Environmental DNA (eDNA) analysis is a powerful tool for remote detection of target organisms. However, obtaining quantitative and longitudinal information from eDNA data is challenging, requiring a deep understanding of eDNA ecology. Notably, if the various size components of eDNA decay at different rates, and we can separate them within a sample, their changing proportions could be used to obtain longitudinal dynamics information on species. To test this possibility, we conducted an aquatic mesocosm experiment in which we separated fish-derived eDNA components using sequential filtration to evaluate the decay rate and changing proportion of various eDNA particle sizes over time. We then fit four alternative mathematical decay models to the data, building towards a predictive framework to interpret eDNA data from various particle sizes. We found that medium-sized particles (1-10 μm) decayed more slowly than other size classes (i.e., <1 μm and >10 μm), and thus made up an increasing proportion of eDNA particles over time. We also observed distinct eDNA particle size distribution (PSD) between our Common carp and Rainbow trout samples, suggesting that target-specific assays are required to determine starting eDNA PSDs. Additionally, we found evidence that different sizes of eDNA particles do not decay independently, with particle size conversion replenishing smaller particles over time. Nonetheless, a parsimonious mathematical model where particle sizes decay independently best explained the data. Given these results, we suggest a framework to discern target distance and abundance with eDNA data by applying sequential filtration, which theoretically has both metabarcoding and single-target applications.

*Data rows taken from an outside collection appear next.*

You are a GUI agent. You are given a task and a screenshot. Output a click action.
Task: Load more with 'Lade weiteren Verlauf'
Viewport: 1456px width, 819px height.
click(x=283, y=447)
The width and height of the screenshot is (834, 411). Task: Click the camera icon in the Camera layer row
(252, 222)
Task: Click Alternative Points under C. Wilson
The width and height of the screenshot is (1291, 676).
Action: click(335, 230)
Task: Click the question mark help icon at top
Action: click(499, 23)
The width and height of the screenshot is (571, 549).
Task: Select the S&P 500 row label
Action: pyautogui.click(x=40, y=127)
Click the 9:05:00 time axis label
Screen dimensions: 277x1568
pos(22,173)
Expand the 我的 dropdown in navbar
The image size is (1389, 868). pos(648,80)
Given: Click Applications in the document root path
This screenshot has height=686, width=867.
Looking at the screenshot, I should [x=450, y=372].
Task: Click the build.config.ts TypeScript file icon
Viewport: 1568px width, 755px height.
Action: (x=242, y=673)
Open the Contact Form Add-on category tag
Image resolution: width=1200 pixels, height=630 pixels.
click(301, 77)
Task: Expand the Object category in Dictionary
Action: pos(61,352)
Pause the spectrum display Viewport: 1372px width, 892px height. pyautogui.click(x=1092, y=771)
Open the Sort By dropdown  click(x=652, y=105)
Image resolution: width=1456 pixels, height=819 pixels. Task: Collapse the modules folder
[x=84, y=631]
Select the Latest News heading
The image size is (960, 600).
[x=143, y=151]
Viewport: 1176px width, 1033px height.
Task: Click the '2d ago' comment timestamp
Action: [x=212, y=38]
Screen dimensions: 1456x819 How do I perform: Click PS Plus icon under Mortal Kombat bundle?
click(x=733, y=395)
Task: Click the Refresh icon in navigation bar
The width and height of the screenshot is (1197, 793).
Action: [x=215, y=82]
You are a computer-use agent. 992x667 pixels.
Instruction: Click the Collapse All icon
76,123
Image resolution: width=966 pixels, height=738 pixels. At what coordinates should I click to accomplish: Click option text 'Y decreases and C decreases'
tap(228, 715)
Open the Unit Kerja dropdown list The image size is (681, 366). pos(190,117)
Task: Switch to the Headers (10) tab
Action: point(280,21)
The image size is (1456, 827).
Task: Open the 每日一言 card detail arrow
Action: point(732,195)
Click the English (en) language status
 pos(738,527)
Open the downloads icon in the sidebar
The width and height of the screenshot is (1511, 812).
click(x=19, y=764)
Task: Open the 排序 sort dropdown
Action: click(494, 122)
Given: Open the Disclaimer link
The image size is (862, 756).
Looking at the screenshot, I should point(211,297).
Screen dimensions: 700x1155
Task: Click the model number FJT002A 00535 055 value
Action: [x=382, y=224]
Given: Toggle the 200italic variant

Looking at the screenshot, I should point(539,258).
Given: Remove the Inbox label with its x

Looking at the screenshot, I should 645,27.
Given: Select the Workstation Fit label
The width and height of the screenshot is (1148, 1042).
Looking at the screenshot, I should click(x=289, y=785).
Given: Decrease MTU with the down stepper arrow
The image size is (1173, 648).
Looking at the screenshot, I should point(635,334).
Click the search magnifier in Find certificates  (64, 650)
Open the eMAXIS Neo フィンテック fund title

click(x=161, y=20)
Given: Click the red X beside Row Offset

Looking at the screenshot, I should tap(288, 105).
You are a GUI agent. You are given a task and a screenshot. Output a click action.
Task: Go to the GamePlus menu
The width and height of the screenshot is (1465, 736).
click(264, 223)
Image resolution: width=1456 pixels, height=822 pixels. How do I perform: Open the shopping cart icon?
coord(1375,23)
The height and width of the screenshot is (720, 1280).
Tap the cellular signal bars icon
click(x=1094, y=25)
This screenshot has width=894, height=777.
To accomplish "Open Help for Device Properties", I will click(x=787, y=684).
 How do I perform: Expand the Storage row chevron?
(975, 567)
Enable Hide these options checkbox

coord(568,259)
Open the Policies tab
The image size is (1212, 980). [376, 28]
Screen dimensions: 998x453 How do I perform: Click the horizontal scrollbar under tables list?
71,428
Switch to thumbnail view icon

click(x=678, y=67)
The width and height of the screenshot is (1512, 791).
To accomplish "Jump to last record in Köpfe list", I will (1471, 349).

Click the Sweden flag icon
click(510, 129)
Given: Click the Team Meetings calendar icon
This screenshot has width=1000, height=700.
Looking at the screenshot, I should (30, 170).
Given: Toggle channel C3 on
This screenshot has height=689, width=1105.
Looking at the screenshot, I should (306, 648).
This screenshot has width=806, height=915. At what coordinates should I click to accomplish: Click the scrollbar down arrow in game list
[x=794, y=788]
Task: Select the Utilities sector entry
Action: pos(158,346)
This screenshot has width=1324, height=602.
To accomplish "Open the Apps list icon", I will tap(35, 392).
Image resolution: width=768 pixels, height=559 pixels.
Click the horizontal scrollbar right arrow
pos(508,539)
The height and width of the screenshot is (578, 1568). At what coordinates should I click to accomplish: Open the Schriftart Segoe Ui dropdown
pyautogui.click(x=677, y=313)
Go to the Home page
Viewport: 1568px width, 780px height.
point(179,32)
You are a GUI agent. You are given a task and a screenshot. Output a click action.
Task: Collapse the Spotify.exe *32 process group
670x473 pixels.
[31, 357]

Filter DNA extraction and quantification

DNA was extracted from preserved filters using Phenol-Chloroform extraction (Sambrook & Russel, 2006), following the protocol available in the Supplement, modified from Turner et al., (2014). We resuspended the extracted DNA in 100 μl of TE buffer (10 mM Tris, 0.1 mM EDTA, pH 8.0), and stored it at -20°C until genetic analysis. We included an extraction negative control of RO water for every 24 samples.

We quantified target eDNA using a duplex digital droplet PCR assay (ddPCR) and species-specific primer-probe pairs developed by Takahara et al. (2012) for Common carp (C. carpio) and by Duda et al. (2021) for Rainbow trout (O. mykiss) that both target the mitochondrial gene Cytb. These primers and probes had been previously applied for qPCR only and in separate reactions, so we combined them with distinct labeling to validate a duplex ddPCR assay. The reactions were composed of 11 μl of ddPCR Supermix for probes (Bio-Rad, Inc., Hercules, CA), 250 nM of each probe, 900 nM of each primer (IDT, Coralville, IA), and 4 μl of target DNA in 22 μl total reaction volume. We generated droplets using the AutoDG Automated Droplet Generator (Bio-Rad, Inc.) and performed the PCR on a C1000 Thermocycler (Bio-Rad, Inc.) with the following cycles: 4°C for 10 minutes for droplet stabilization, 95°C for 10 minutes for initial denaturing and activation, 40 cycles of 94°C for 30 seconds and 55°C for 60 seconds for amplification, and 98 °C for 10 minutes followed by 4°C hold. We performed triplicate ddPCR reactions for each sample and droplets were read on a QX200 Droplet reader (Bio-Rad, Inc.). Each plate contained a positive control for each target and six wells of no target controls; replicates with <10,000 generated droplets were not considered on downstream analysis and were repeated when possible. 

We conducted the DNA extraction and PCR preparation and reactions in two separate buildings and laboratories, and we followed procedures to avoid sample cross contamination (further described in the extraction protocol in the SI).